**TEXT**
● ● ● ●

Global stocks eyed an upbeat end to the week on Friday, trading near record highs ahead of the highly anticipated monthly update on US jobs, with investors braced for another possible surprise after April’s big miss.
S&P 500 and Nasdaq futures were last up 0.04% at 4:22 a.m. E.T., but Dow Jones futures were 0.03% lower. On Thursday, US stock markets closed lower after a strong ADP reading of a 978,000 increase in private payrolls, and as initial weekly jobless claims fell to a post-pandemic low. The ISM services and manufacturing index rose.
The positive economic indicators lead into Friday’s reading on US nonfarm payrolls in May, which analysts are predicting to be a much stronger read than for April. Last month, investors were surprised by a sharp slowdown in hiring, which left many uncertain whether the huge miss was a fluke or a sign of drag in the economic recovery.

● ● ● ●

Saved entries:
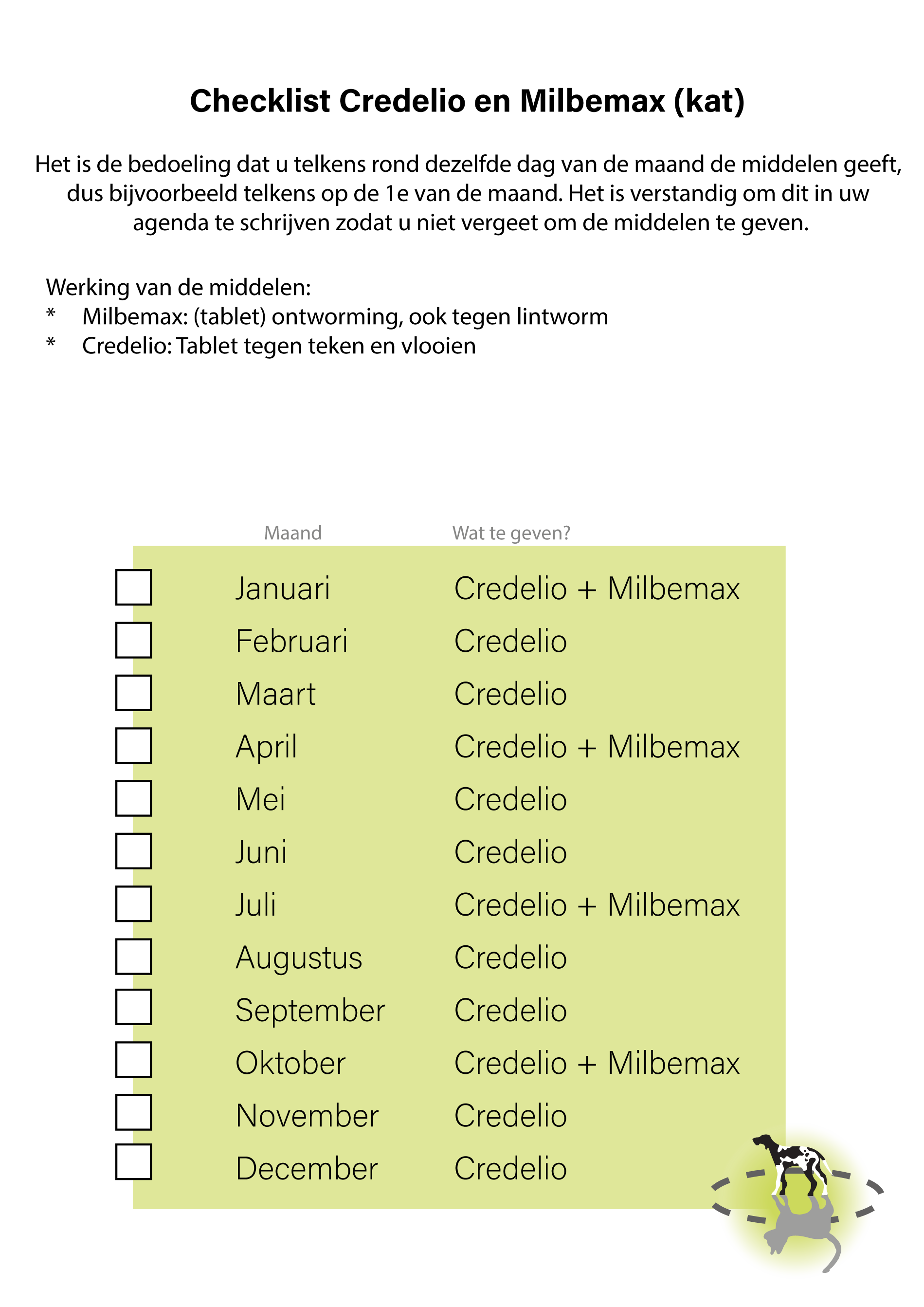
Task: Click the 'Wat te geven?' column header
Action: point(511,533)
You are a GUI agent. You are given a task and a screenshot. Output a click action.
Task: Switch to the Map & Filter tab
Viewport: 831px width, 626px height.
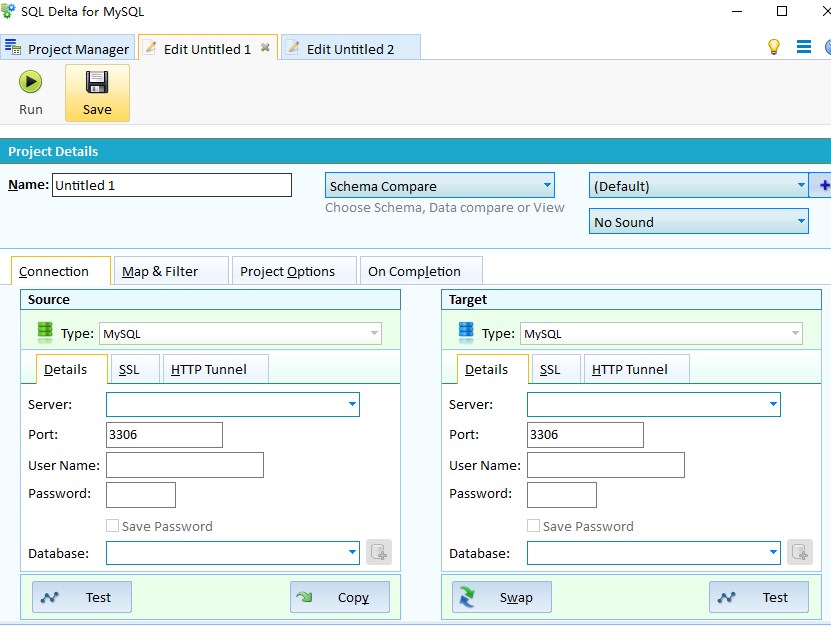tap(160, 271)
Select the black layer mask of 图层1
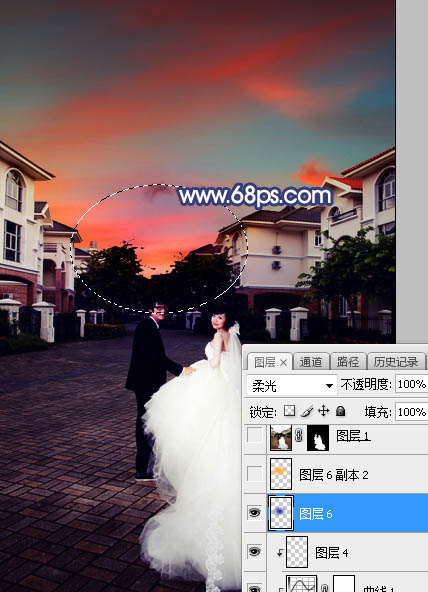 pos(317,438)
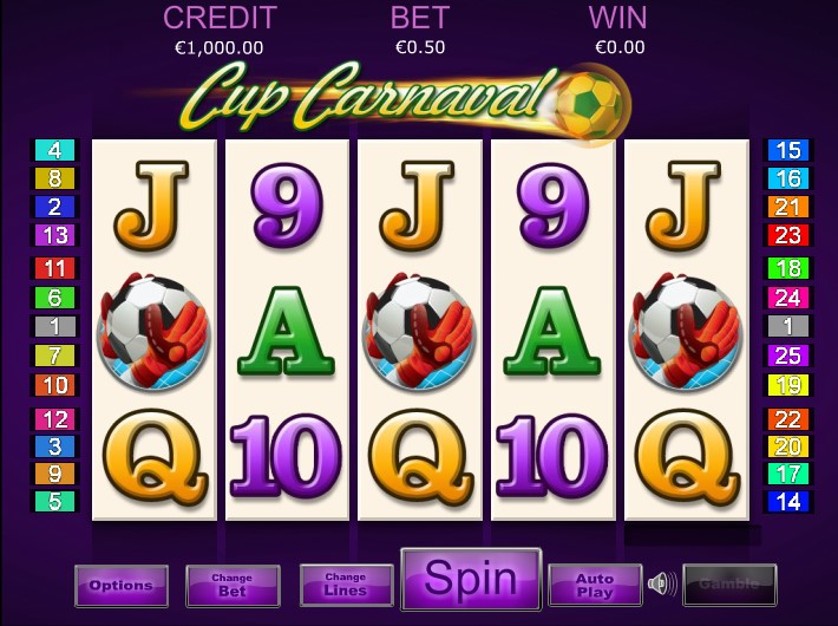
Task: Select payline 4 marker
Action: pos(55,151)
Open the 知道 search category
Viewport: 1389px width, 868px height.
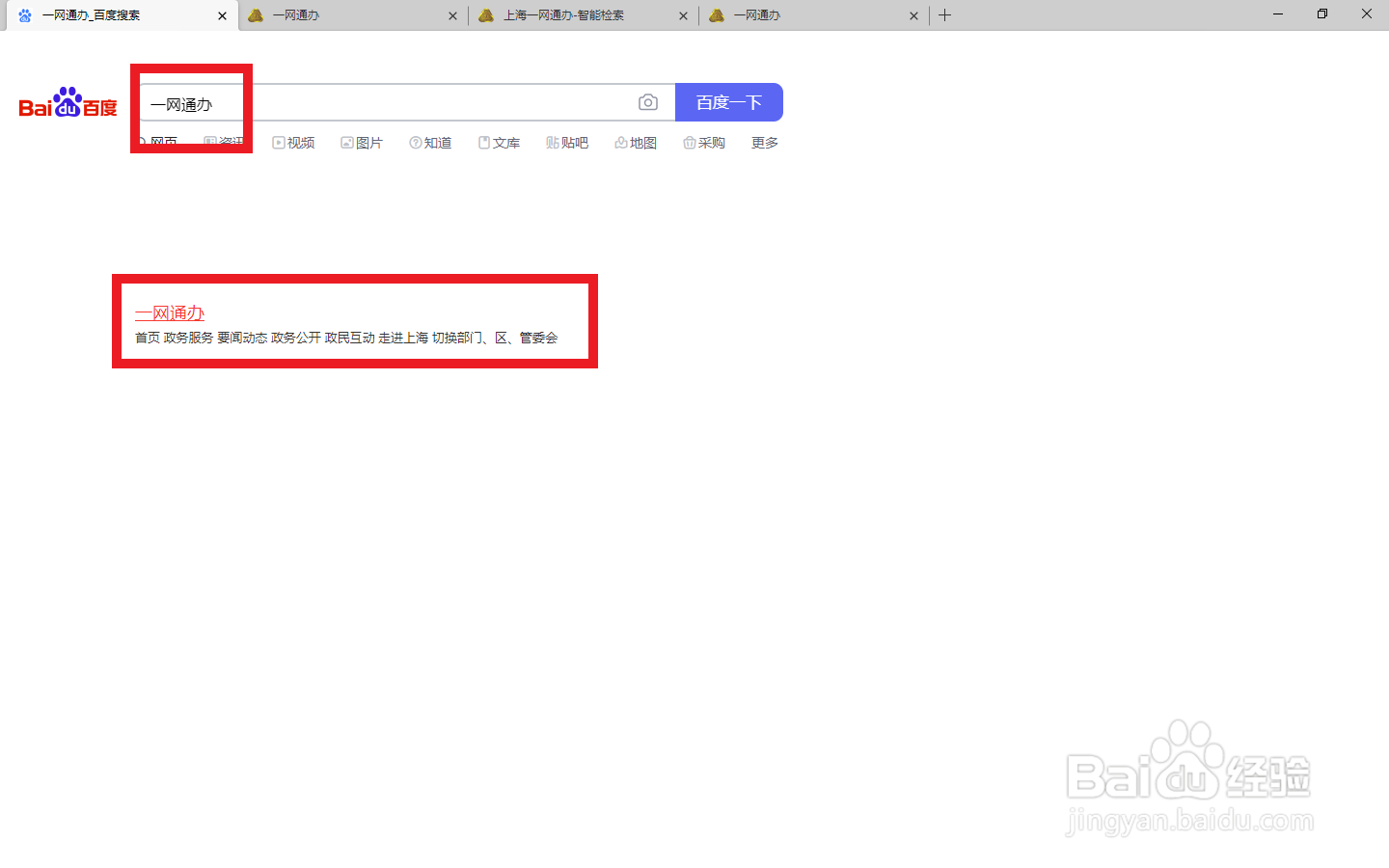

● ● ● ●

**EXERCISE DESCRIPTION**
Reproduce the stock market report above word for word, from start to finish.

**SOLUTION TO THIS PROBLEM**
Global stocks eyed an upbeat end to the week on Friday, trading near record highs ahead of the highly anticipated monthly update on US jobs, with investors braced for another possible surprise after April’s big miss.
S&P 500 and Nasdaq futures were last up 0.04% at 4:22 a.m. E.T., but Dow Jones futures were 0.03% lower. On Thursday, US stock markets closed lower after a strong ADP reading of a 978,000 increase in private payrolls, and as initial weekly jobless claims fell to a post-pandemic low. The ISM services and manufacturing index rose.
The positive economic indicators lead into Friday’s reading on US nonfarm payrolls in May, which analysts are predicting to be a much stronger read than for April. Last month, investors were surprised by a sharp slowdown in hiring, which left many uncertain whether the huge miss was a fluke or a sign of drag in the economic recovery.